How password policy and password management works in BoldSign?

BoldSign allows administrators to configure password requirements and password rules for all users in the organization. These settings help enforce strong credentials, improve account security, and reduce unauthorized access.

Configure Password Requirements

Password Requirements define the complexity rules users must follow when creating or updating their passwords. Administrators can choose from predefined levels or create a custom configuration.

To configure password requirements

1. Go to Settings.
2. Select Business Profile.
3. Locate the Password Requirements section.
4. Choose a complexity level.
5. Click Save changes.
   All users in your organization must follow the selected password complexity when creating or updating their passwords.

Password Requirement Options

Basic
Minimum security. Requires at least 8 characters with no character type restrictions.

Standard (default)
Requires a minimum of 8 characters and must include uppercase and lowercase letters, numbers, and special characters. This option provides a balanced level of security and is recommended for most organizations.

Strong
Requires at least 12 characters with uppercase and lowercase letters, numbers, and special characters. Suitable for organizations that require higher security.

Custom
Allows you to define your own password complexity by setting a minimum length between 8 and 32 characters and choosing whether to require

• Uppercase letters (A–Z)
• Lowercase letters (a–z)
• Numbers (0–9)
• Special characters

Use this option if your organization has specific security or compliance requirements.

Configure Password Rules

Password Rules control how passwords are managed over time, including expiration, reuse restrictions, and account lockout settings.

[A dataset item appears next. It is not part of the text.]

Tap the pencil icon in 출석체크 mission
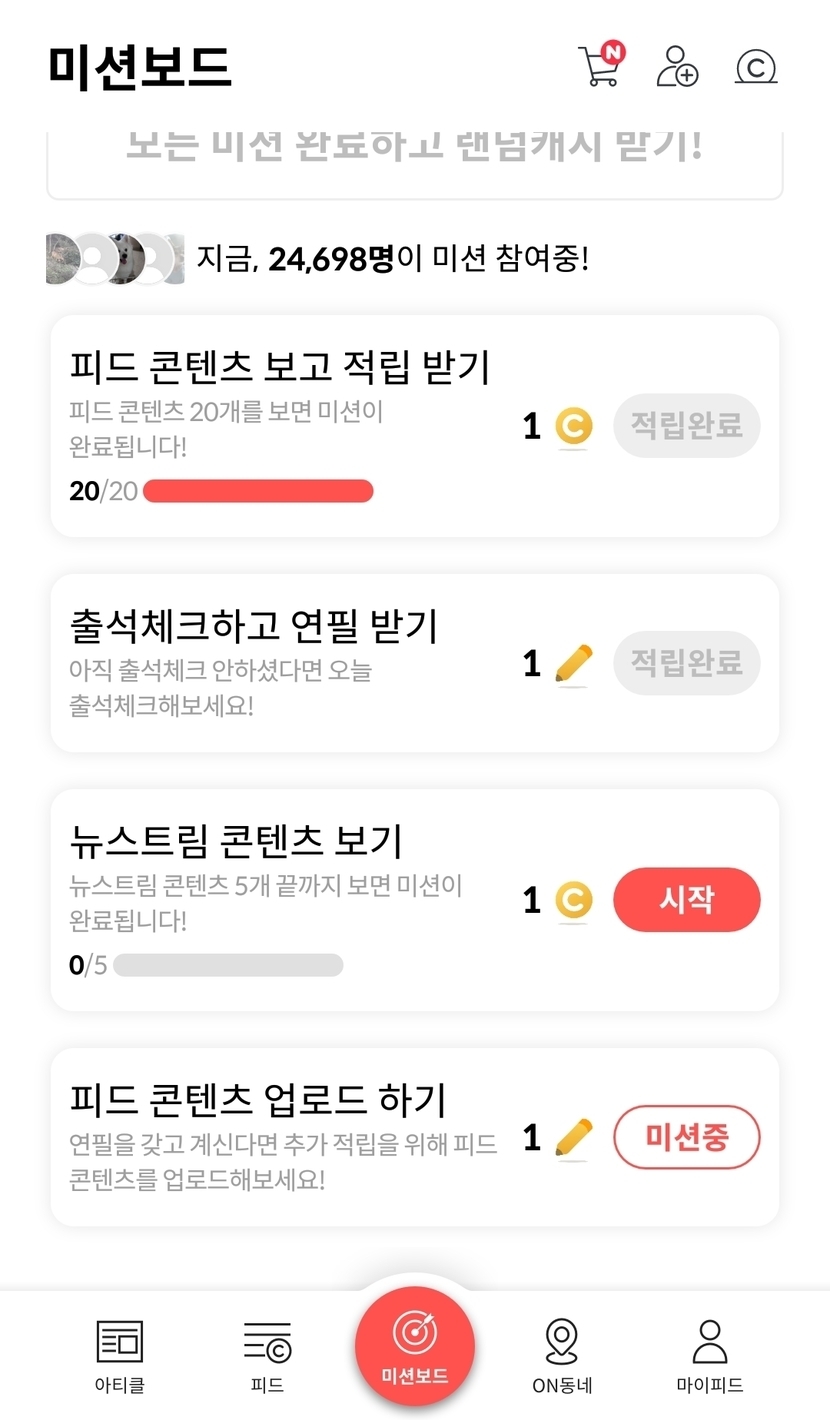 point(573,664)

To configure password rules

1. Go to Settings and select Business Profile.
2. Locate the Password Rules section.
3. Choose a policy:: Basic (default), Standard, Strict, or Custom.
4. Click Save changes.
   These rules apply to all users in your organization.

Password Rule Options

Basic (default)
Designed for low-risk environments, this option does not enforce password expiration, allows password reuse, and locks the account after 5 failed login attempts.

Standard
Designed for organizations that require balanced security, this option enforces password expiration every 180 days, prevents reuse of the last 3 passwords, and locks the account after 5 failed login attempts.

Strict
Designed for high-security environments, this option enforces password expiration every 90 days, prevents reuse of the last 5 passwords, and locks the account after 3 failed login attempts.

Custom
Designed for organizations with specific security or compliance requirements, this option allows you to configure the

• Password expiration period (30–180 days)
• Password reuse history (1–10 previous passwords)
• Account lockout threshold (1–10 failed login attempts)

How Each Setting Works

Password Expiration
Forces users to update their password after a specified number of days.

Password Reuse
Prevents users from reusing recently used passwords, encouraging stronger password practices.

Account Lockout Threshold
Temporarily locks the account after multiple failed login attempts to protect against unauthorized access.

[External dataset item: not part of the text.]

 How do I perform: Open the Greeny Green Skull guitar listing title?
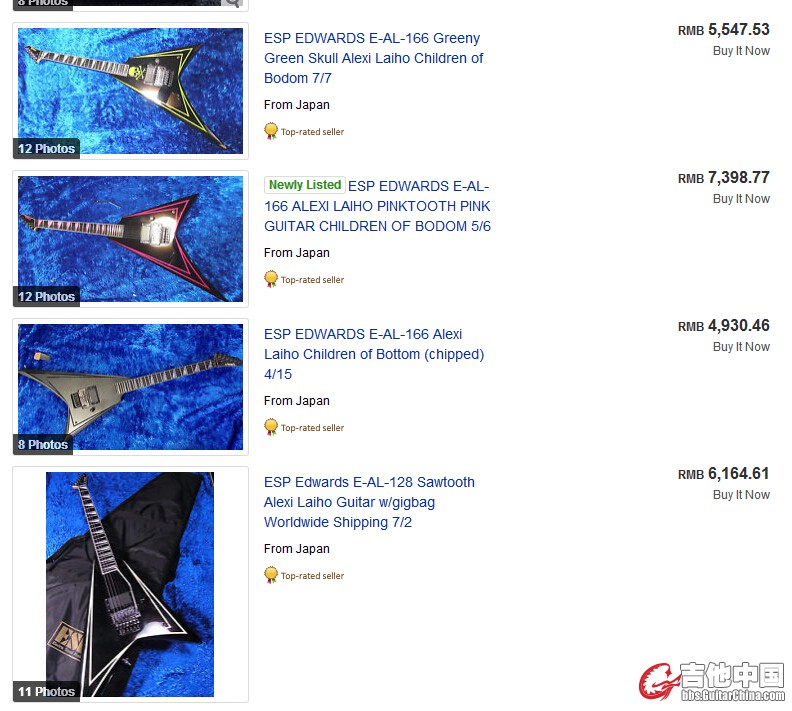point(373,58)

Password Expiration and Update

If password expiration is enabled, users are required to update their password when it expires. Access to the account is restricted until a new password is set.
Change Expired Password Page

When users are prompted to update their password during sign-in:

1. Enter a New Password.
2. Re-enter the same password in Confirm Password.
3. Click Set New Password to save the changes.

The password must meet the organization’s password requirements and must not match any recently used passwords (if reuse restrictions are configured).
After the password is updated successfully, users will be redirected to the login page and can sign in using their new password.

When Password Policies Apply

The configured Password Requirements and Password Rules are enforced across all user password actions. Users must comply with the organization’s password policy in the following scenarios:

• Changing their password from the account settings
• Updating an expired password
• Resetting the password using the Forgot Password option
• Setting a password for the first time after accepting a user invitation

If the entered password does not meet the configured requirements or reuse restrictions, the user will be prompted to create a password that complies with the organization’s policy.